Il serait aisé de multiplier les exemples. Ne nous y attardons point. Aussi bien pensons-nous que ceux que nous venons de donner suffiront pour qu’on nous accorde que, si certaines spéculations sont blâmables, l’idée même de la spéculation ne saurait l’être, sous peine de vouloir arrêter la marche de l’humanité.

On nous objectera que nous étendons trop le sens du mot et que nous lui taisons embrasser l’ensemble des opérations commerciales. À vrai dire, nous ne nous effrayons pas outre mesure de ce reproche.
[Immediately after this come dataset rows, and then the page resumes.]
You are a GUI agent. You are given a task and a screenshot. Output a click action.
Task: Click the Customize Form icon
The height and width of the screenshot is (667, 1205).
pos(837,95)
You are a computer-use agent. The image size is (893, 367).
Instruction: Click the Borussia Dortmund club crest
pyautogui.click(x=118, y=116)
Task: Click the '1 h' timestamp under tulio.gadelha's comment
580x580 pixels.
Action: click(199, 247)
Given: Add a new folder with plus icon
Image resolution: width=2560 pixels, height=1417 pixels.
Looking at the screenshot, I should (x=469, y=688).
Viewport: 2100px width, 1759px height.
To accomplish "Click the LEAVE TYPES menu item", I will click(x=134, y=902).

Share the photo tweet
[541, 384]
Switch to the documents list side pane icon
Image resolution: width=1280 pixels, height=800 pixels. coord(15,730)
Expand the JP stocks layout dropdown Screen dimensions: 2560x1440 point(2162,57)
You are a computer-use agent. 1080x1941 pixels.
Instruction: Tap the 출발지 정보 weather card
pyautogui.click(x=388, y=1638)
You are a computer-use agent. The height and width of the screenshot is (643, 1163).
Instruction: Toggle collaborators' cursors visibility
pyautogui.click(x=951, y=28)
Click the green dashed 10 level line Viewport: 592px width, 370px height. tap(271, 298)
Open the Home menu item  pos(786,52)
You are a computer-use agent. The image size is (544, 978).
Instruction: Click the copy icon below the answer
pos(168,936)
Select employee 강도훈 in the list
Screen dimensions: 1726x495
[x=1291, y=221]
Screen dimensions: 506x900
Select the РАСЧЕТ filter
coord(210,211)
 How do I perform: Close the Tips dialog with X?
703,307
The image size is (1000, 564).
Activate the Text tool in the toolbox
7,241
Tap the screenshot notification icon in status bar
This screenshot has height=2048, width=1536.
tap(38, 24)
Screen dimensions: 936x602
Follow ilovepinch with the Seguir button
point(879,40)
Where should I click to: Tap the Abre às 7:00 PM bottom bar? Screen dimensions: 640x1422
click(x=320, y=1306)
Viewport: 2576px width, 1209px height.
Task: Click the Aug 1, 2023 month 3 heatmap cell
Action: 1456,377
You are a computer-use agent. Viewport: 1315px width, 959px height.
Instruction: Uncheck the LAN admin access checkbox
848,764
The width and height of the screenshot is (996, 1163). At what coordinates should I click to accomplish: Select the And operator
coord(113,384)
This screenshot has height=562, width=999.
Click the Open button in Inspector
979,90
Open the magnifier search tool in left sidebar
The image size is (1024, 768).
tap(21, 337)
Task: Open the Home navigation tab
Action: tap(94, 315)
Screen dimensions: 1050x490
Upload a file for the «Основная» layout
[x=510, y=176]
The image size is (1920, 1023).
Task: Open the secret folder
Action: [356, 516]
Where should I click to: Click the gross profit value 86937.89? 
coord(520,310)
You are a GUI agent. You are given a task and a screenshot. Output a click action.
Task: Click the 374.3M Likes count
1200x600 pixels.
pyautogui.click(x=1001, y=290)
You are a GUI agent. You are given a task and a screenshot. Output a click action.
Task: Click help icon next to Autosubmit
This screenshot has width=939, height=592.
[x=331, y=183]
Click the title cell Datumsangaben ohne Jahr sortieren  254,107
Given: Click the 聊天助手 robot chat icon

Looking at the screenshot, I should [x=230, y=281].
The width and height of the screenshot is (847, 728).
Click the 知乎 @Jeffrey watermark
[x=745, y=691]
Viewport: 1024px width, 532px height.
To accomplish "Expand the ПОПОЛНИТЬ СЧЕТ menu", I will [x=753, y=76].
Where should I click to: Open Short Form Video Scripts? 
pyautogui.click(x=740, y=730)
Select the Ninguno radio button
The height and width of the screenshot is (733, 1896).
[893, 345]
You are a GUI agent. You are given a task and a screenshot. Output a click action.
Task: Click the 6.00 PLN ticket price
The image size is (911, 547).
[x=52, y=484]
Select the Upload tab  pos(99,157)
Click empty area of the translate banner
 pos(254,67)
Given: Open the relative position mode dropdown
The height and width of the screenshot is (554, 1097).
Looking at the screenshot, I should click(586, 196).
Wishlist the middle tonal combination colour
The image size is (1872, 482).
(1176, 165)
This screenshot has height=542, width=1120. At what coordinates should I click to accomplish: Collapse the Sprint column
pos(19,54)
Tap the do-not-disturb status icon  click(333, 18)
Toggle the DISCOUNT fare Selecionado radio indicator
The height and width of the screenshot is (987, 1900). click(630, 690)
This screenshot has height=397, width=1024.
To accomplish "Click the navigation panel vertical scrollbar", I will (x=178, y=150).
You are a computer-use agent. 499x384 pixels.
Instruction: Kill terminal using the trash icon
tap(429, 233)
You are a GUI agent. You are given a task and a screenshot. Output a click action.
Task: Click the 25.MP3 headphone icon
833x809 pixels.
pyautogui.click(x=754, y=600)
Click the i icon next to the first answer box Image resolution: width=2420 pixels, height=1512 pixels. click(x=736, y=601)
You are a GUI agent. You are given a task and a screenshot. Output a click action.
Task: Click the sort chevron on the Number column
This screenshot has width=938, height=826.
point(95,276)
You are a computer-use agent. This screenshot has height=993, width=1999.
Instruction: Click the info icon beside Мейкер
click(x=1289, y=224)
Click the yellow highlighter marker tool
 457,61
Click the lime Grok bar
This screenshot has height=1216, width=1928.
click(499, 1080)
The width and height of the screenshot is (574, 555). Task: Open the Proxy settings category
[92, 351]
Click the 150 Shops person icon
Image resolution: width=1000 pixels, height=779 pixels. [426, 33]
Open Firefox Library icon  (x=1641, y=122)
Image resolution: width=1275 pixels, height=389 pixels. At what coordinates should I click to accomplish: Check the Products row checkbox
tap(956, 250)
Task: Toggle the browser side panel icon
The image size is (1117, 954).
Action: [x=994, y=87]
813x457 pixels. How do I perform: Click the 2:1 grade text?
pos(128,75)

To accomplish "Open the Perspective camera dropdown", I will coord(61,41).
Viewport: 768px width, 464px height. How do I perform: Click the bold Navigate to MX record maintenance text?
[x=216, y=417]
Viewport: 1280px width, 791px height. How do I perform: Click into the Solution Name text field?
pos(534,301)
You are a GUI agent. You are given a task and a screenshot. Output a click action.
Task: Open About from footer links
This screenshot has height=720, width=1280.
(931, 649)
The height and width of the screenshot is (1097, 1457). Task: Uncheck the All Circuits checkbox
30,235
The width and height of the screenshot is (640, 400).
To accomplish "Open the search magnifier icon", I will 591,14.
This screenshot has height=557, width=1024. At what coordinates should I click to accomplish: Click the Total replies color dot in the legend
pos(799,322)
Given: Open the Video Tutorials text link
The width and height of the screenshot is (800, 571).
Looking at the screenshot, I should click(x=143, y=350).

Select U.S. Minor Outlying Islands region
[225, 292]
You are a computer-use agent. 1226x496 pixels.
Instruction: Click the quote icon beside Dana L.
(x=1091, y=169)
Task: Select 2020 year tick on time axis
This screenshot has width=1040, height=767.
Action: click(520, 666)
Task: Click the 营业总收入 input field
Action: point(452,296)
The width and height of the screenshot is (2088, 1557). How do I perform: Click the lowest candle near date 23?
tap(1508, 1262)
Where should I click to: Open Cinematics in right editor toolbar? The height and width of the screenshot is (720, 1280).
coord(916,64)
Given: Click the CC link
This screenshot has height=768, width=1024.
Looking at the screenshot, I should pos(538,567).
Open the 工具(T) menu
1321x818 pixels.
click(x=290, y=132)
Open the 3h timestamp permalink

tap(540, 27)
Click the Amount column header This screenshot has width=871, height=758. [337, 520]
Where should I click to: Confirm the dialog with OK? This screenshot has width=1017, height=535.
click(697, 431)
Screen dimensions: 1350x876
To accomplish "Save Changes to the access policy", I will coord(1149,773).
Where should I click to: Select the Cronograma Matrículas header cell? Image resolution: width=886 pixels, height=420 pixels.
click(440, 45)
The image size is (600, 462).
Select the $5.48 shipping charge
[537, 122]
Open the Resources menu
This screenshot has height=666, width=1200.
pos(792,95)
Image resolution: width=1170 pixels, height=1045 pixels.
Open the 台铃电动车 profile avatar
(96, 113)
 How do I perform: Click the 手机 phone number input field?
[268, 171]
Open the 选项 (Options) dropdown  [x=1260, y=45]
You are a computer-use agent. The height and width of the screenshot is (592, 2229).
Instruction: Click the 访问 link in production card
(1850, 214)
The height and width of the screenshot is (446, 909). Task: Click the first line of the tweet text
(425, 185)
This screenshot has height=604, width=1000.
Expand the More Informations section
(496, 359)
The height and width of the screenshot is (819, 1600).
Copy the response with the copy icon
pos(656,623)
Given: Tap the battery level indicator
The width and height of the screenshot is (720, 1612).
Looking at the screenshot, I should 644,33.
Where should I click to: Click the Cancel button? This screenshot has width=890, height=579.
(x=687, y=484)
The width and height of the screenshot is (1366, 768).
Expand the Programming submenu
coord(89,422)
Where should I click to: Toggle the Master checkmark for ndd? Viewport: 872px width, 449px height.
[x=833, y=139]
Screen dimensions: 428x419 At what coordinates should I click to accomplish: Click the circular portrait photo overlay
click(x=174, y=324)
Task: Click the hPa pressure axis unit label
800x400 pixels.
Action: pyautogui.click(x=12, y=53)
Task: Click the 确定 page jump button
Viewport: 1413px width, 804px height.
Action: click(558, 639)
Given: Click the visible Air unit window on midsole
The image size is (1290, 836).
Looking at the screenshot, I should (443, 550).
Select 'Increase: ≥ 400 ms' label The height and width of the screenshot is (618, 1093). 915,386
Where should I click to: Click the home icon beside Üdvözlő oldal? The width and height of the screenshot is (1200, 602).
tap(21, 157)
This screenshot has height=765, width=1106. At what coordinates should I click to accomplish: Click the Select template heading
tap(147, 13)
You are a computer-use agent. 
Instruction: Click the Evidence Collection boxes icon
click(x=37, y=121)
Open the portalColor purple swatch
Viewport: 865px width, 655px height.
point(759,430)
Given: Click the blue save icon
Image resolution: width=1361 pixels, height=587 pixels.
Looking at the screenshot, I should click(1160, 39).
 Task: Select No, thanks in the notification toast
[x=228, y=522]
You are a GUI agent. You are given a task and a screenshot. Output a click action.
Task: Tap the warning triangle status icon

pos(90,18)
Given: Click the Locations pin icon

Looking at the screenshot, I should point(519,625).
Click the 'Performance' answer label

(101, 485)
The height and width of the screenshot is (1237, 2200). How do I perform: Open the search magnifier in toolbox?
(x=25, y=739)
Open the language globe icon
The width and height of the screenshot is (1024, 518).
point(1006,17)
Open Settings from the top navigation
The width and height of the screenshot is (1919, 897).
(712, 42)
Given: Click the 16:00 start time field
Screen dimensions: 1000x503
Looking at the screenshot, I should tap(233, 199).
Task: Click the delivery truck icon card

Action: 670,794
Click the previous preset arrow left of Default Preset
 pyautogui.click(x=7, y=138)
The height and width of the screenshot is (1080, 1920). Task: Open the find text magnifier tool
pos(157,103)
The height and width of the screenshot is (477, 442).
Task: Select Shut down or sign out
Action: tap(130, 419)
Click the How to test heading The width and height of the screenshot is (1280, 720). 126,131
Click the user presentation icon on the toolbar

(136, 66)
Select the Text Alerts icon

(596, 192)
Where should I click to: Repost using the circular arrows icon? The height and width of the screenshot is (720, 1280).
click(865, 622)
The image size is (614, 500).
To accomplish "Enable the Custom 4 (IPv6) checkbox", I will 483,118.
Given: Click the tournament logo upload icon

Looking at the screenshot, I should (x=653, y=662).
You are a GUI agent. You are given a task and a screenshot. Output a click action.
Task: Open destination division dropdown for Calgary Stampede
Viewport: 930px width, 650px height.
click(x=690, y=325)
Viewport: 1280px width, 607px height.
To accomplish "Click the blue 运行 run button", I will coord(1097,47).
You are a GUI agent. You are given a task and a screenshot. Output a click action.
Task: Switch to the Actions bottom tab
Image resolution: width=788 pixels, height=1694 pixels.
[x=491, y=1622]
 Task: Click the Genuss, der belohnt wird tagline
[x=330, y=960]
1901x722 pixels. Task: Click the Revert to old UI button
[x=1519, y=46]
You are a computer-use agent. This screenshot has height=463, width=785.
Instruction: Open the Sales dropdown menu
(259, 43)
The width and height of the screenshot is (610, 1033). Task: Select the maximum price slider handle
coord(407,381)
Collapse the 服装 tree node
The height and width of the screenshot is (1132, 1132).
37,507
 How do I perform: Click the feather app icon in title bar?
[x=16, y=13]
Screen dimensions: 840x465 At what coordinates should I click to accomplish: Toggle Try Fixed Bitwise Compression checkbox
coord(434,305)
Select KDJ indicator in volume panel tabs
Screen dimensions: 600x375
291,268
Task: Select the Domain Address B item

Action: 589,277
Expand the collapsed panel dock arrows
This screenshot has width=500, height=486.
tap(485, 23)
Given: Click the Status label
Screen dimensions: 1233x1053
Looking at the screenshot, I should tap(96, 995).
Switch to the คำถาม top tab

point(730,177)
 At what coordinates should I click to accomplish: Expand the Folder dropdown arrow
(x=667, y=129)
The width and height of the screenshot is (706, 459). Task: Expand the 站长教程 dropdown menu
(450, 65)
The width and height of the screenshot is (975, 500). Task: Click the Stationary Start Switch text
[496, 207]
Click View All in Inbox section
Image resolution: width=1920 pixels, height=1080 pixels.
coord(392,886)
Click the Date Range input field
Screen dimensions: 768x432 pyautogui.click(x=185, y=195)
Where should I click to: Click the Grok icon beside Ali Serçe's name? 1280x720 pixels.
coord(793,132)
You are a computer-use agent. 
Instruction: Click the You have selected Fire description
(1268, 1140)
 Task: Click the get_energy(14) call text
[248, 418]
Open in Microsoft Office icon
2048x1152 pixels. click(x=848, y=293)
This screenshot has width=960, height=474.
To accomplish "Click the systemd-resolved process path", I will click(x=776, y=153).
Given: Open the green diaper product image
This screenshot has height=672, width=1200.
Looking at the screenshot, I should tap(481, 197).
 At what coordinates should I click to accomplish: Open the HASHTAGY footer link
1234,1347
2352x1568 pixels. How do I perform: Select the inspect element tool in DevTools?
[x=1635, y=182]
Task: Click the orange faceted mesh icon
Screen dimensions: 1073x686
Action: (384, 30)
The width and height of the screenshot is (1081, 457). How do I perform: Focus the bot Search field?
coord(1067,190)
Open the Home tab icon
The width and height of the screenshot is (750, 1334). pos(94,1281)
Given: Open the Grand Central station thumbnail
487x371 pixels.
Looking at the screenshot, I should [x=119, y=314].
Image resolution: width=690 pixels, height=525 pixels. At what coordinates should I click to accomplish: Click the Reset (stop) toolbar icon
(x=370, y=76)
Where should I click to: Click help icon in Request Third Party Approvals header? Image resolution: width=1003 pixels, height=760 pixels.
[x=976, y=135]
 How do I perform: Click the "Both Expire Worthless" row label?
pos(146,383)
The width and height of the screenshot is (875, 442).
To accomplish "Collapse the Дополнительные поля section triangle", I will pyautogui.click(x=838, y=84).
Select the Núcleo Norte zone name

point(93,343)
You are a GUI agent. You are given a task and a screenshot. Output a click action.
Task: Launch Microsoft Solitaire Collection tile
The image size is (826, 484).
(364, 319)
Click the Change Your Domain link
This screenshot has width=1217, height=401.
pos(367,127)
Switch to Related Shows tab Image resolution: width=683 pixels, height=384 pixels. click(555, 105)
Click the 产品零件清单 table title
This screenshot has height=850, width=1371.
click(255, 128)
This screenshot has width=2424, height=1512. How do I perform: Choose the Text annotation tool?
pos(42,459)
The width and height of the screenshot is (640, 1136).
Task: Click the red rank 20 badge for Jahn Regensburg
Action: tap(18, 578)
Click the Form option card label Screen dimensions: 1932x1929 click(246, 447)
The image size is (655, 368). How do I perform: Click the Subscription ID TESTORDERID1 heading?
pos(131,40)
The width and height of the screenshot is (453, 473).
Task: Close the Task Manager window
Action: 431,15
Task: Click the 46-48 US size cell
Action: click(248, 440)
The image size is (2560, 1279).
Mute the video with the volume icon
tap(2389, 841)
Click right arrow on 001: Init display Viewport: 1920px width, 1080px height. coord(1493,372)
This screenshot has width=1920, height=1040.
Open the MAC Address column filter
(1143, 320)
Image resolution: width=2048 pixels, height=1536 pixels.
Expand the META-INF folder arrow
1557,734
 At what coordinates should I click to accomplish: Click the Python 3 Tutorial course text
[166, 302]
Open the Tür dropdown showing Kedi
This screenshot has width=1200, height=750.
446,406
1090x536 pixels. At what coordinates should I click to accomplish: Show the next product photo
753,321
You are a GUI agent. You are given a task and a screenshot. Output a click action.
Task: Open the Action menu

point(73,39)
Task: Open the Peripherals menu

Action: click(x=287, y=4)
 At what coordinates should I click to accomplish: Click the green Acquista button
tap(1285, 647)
Nous sommes bien aises de montrer à combien de nos actes cette idée préside, pour mieux prouver d’une part la difficulté de découvrir la limite à lui assigner scientifiquement et, d’autre part, les obstacles infranchissables qui s’opposent à une répression législative.

Nous ne chercherons pas d’ailleurs à rendre notre tâche plus facile en prolongeant la discussion sur ce terrain où les avantages de notre position sont trop évidens.

Nous bornerons notre analyse à celles des opérations de la spéculation qu’il est d’usage d’envisager sous ce nom. Signalons toutefois là une première erreur qui consiste à prendre la partie pour le tout. Mais peu importe, c’est aux spéculations de Bourse que les critiques s’adressent ; ce sont les marchés à terme dont la validité a été niée jusqu’à nos jours, puisque la loi qui les reconnaît ne date que d’il y a sept ans. Examinons donc les opérations de Bourse ; étudions les marchés à terme ; nous étendrons notre travail, cela va de soi, aux bourses de marchandises ; car les marchés qui ont pour objet les cafés, les farines, les sucres, entrent dans cette catégorie, comme ceux qui s’appliquent aux valeurs dites spécialement mobilières : les denrées d’alimentation et autres sont des valeurs mobilières aussi bien que les titres de rentes, d’actions ou d’obligations, auxquels l’usage a réservé ce nom.

Les spéculations sont susceptibles d’être classées de deux façons différentes, suivant qu’on en considère la forme ou le fond. Au point de vue de la forme, elles se divisent en spéculations au comptant et en spéculations à terme. Les premières se résolvent par l’acquisition de valeurs, titres ou marchandises, livrables ou payables au moment même où le contrat se conclut. L’engagement et l’exécution de l’engagement sont simultanés.